*Exercise inputs*:
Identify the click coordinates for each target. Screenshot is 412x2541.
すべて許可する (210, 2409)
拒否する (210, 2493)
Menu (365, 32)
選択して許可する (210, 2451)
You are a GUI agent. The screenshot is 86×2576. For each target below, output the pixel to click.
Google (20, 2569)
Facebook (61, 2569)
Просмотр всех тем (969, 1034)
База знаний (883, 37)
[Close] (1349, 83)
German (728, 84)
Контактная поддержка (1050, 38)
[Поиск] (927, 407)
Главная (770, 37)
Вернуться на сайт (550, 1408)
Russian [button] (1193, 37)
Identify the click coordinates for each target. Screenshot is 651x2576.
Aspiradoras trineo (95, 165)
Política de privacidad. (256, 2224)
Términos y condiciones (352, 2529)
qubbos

*Work order*: Going line by line, set down the data above exactly as given.

*Expected answer*:
Identify the click coordinates for each target. Screenshot is 412x2541.
すべて許可する (210, 2409)
拒否する (210, 2493)
Menu (365, 32)
選択して許可する (210, 2451)
You are a GUI agent. The screenshot is 86×2576. For each target below, output the pixel to click.
Google (20, 2569)
Facebook (61, 2569)
Просмотр всех тем (969, 1034)
База знаний (883, 37)
[Close] (1349, 83)
German (728, 84)
Контактная поддержка (1050, 38)
[Поиск] (927, 407)
Главная (770, 37)
Вернуться на сайт (550, 1408)
Russian [button] (1193, 37)
Identify the click coordinates for each target. Screenshot is 651x2576.
Aspiradoras trineo (95, 165)
Política de privacidad. (256, 2224)
Términos y condiciones (352, 2529)
qubbos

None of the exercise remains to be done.